Au mois d’octobre, jour de l’anniversaire de son avènement au trône, les offrandes vont jusqu’à 1200 roupies.
Les danses continuaient, au grand contentement de la foule qui garnissait les abords de la place, vêtue de ses sordides et sales vêtements, dont les couleurs reluisaient au soleil.
Ces danseurs sont des nomades; ils habitent les montagnes pendant l’été et descendent dans les plaines en hiver. Ce métier de danseur est encore plus désagréable à l’œil aux Indes que chez nous, et pourtant le chef des Gaddis, vieillard à barbe blanche, s’escrimait de son mieux et était sans doute renommé parmi ses compatriotes. Mais si je trouve disgracieux nos danseurs environnés de tout ce qu’un costume luxueux peut donner de grâce et d’attrait (à tel point que je doute que le fameux Vestris m’eût jamais enthousiasmée), combien devais-je trouver ennuyeux ces hommes aux vêtements lourds et baroques! Le radjah n’était pas de mon avis, car les danses durèrent encore longtemps; enfin, comme il faut bien que tout prenne fin en ce monde, le prince s’étant levé, tous les assistants en firent autant. Les éléphants amenés, chacun reprit sa place respective, à l’exception de M. Marshall, qui, après avoir pris congé du jeune prince, demeura auprès de nous. Le souverain traversa trois fois la place d’un bout à l’autre au son du canon, puis disparut sous la grande porte de son palais.
Ce château aux fenêtres en pigeonnier remplace l’ancien palais, qui est converti aujourd’hui en hôpital; situé sur un endroit assez élevé, il regarde le nouvel édifice du haut de sa hauteur. Lui aussi autrefois était le point de mire; le père du prince actuel l’avait habité.

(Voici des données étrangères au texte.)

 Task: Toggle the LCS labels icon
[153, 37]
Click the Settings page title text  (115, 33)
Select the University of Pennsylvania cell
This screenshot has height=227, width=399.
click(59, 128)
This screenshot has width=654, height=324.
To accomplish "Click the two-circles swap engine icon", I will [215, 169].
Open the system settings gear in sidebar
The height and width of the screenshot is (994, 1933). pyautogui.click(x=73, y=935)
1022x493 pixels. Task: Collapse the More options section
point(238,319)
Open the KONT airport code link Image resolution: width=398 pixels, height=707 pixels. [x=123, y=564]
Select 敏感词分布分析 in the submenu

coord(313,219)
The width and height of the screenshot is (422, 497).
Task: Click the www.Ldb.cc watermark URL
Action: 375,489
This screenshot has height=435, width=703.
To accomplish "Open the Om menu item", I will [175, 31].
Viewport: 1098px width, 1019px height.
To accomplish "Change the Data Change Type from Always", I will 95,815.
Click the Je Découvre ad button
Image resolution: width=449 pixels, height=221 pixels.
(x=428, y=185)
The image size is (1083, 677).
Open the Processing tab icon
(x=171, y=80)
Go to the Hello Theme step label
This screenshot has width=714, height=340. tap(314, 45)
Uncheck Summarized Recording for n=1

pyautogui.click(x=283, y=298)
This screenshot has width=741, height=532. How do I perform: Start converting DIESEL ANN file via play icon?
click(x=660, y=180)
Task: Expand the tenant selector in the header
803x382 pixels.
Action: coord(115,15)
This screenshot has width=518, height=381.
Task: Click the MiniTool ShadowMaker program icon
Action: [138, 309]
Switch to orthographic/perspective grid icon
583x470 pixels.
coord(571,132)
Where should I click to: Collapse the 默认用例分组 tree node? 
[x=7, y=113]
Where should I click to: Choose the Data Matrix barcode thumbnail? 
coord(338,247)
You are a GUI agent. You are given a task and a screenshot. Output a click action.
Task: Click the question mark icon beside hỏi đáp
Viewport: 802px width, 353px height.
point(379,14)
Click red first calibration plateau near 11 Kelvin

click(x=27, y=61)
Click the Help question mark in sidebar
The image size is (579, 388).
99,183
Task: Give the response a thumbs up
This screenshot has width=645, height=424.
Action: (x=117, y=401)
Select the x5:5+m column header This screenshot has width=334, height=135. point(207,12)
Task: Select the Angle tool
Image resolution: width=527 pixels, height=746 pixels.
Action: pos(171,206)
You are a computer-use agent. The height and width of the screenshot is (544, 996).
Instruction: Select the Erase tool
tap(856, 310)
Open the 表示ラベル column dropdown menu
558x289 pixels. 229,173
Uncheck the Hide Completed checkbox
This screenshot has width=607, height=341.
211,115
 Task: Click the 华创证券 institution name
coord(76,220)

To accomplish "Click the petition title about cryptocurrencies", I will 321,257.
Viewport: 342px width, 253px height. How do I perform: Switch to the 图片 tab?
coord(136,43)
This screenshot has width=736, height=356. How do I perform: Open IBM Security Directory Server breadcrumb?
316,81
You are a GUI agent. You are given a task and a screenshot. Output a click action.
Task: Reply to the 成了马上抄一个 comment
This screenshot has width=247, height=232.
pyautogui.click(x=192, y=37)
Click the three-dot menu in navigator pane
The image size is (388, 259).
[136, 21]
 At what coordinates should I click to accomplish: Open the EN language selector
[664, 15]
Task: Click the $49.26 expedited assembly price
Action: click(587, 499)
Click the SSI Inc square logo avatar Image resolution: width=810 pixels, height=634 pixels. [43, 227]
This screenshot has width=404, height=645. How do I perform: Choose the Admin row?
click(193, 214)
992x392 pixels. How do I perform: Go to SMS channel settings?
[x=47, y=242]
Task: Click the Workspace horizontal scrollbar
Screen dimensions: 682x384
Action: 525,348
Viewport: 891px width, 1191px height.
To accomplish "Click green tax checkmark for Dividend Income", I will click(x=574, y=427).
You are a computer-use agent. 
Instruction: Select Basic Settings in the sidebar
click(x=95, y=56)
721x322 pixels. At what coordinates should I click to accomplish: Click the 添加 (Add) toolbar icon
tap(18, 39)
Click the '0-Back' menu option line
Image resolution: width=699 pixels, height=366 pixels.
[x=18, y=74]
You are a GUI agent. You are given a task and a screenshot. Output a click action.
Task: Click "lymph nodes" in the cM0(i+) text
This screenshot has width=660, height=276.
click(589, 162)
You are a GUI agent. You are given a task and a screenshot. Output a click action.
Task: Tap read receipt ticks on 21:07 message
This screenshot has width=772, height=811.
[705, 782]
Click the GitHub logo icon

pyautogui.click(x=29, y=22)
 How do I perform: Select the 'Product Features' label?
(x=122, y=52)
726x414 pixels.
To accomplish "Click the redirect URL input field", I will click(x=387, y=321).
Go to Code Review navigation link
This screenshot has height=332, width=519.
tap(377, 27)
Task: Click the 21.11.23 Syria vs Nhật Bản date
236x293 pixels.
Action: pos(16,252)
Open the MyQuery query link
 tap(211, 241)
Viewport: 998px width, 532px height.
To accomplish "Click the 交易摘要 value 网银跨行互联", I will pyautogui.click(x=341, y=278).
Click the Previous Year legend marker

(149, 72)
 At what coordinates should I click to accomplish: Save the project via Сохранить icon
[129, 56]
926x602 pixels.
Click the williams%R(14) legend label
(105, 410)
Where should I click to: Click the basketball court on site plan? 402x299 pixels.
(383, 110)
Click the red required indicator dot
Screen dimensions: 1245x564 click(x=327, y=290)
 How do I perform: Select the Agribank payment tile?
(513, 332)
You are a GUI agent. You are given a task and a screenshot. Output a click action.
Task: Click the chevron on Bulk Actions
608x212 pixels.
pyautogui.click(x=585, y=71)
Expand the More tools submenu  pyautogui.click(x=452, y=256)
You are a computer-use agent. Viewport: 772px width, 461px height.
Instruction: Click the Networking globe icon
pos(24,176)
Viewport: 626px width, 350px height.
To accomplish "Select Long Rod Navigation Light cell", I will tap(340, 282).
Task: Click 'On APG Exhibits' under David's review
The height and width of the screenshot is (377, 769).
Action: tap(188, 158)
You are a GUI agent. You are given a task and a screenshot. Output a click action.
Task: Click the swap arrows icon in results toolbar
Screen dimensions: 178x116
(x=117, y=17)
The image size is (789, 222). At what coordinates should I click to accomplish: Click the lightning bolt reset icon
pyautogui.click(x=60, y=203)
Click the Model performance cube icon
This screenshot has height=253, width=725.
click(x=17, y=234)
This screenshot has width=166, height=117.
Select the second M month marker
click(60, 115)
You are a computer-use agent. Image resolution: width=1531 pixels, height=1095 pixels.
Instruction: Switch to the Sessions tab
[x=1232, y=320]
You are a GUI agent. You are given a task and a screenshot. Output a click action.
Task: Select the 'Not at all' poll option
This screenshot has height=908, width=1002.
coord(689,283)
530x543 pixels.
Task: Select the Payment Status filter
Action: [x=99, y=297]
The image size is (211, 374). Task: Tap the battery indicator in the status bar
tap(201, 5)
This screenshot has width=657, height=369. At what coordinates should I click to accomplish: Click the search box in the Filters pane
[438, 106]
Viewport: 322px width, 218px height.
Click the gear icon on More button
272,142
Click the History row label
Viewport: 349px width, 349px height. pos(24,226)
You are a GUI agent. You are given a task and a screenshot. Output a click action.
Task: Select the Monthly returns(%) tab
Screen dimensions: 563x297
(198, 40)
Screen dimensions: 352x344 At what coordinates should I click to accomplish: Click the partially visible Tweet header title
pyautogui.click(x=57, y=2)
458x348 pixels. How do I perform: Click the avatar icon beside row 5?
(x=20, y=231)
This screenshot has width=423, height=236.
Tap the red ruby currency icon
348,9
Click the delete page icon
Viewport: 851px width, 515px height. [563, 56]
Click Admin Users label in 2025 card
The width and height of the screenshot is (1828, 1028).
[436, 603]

Mais il paraît que ce dernier, qui avait épousé la fille d’un puissant radjah, la rendit si malheureuse qu’elle s’en plaignit au gouvernement anglais, qui fit des remontrances au souverain. Celui-ci n’en tint aucun compte et continua sa vie déréglée. Comme jadis Charles IX, toutes les nuits il sortait de son palais, suivi de ses compagnons de débauche, se rendant chez ses sujets qu’il savait avoir de jolies femmes, et faisant expulser les maris et les parents; ils restaient maîtres de la place, qu’ils ne quittaient qu’à son bon plaisir. Cette conduite scandaleuse fit crier ses sujets, qui se savaient soutenus par les Anglais. Ceux-ci, n’y pouvant mettre un terme, prirent le parti de le déposséder et de le remplacer par son fils.
Aujourd’hui il vit à Manghieri, à quelques lieues de Tchamba; il a eu soin de prendre avec lui toutes les prostituées de la ville, et là, dans une misérable maison, il supporte gaiement les ennuis de l’exil. Sa femme est morte de chagrin.